Arnaud Cordier : Par le choix délibéré de faire de la musique instrumentale, quels sont les sentiments, les messages que vous véhiculez sans le support écrit ? Est-ce plus dur de faire passer une émotion ?
Holding Pattern : En fait, au départ nous avions du chant et ce sur pas mal de compositions. Nous avons décidé finalement que peu importe le sens de la pièce que nous jouions, il devenait de plus en plus embarrassant d’y apposer des mots. L’écriture est avant tout une collaboration et le fait de mettre un texte personnel sur le travail de 4 personnes se muait en problème pour le groupe à part entière. Nous ne colportons pas de véritables messages ou d’émotions particulières. Certaines idées ressortent plus que d’autres, les pièces évoluent par la tension, d’autres par l’apaisement, elles nous reflètent et en disent un peu plus sur nos états, nos humeurs.
AC : Votre son est clair, sans effusion d’effets de tout genre, est-ce une volonté de garder une certaine simplicité qui vous permet de concentrer le travail sur les harmonies ?
HP : Il y a d’abord un côté pratique, notre base est très minimale, guitares et batterie, pas de micros, etc. D’un autre côté, cette simplicité nous permet de mettre l’accent sur les mélodies, le rythme et les autres aspects rattachés à la musique. Nous pouvons toujours jouer plus fort ou plus calmement avec des dissonances, assonances et résonances.
AC : Les 4 membres ont tous des projets différents, est-ce que cet éparpillement débouche sur des choix, des priorités à cause des horaires par exemple, et sentez-vous les influences de ces projets sur la musique de Holding Pattern ?

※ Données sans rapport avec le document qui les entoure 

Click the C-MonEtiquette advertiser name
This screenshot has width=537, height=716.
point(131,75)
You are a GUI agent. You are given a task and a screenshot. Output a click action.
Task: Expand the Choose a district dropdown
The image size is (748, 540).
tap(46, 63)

HP : Tous les projets dans lesquels nous évoluons ont chacun leur espace et leur objectif. Evan joue dans 4 groupes différents, il est très occupé mais c’est son choix. Je joue dans deux groupes, Lee et Scott ont un projet commun. Je ne pense pas que nous devons choisir un projet prioritaire. Nous dépendons pas mal de l’horaire d’Evan mais il lui reste encore beaucoup de temps pour HP. D’un point vue créatif, ces expériences sont très différentes les unes des autres et ce qui marche pour un groupe ne marchera pas pour l’autre, il n’y pas de connexion.
AC : Chicago n’est pas très éloigné de Toronto, je suis sûr que des personnes ont fait le rapprochement entre votre son, votre structure musicale et la scène de la ville lacustre (ce qui est plutôt positif). Seriez-vous ennuyé avec la comparaison et vous semble-t-elle juste ?
HP : Honnêtement, il y a longtemps que le rapprochement a été formulé, c’est quelque chose qui nous a été dit au début et une critique récente de l’album y fait référence. Nous écoutons et sommes influencés par tellement de musiques diverses que toute similitude serait une coïncidence. Nous jouons bientôt sur place, nous pourrons juger si le rapprochement est hasardeux ou pas.
AC : Vos compositions sont toujours en mouvement, vous faites appel à un sax sur AB, ce qui donne une autre direction à la chanson. Est-ce quelque chose que vous comptez élaborer dans le futur, plus d’instrumentations ?
HP : Nous sommes pour l’instant en plein enregistrement du prochain album. On sortira d’ici là un EP mais nous avons commencé à créer plus d’espace pour l’expérimentation. C’est ce vers quoi Lee et moi sommes attachés pour le moment. Notre but est de réaliser un album qui dépasse le son de Small M Manifesto, le transcende. Ce qui pourrait impliquer d’autres instruments ou un mixe minutieux. Rien n’est décidé pour l’instant.
AC : Dernière question : vous allez tourner bientôt au Canada et aux États-Unis, à quoi doit-on s’attendre ? Gardez-vous le même esprit que sur l’album ?
HP : Nous n’avons gardé que 4 pièces de Small M car nous les jouons depuis longtemps. Le tout est définitivement plus dur et plus fort sur scène et certaines nouvelles pièces sont plus bruyantes, complexes que sur l’album. Nous sommes au bout de ce genre, je pense que nos prochaines inspirations seront plus calmes, plus douces.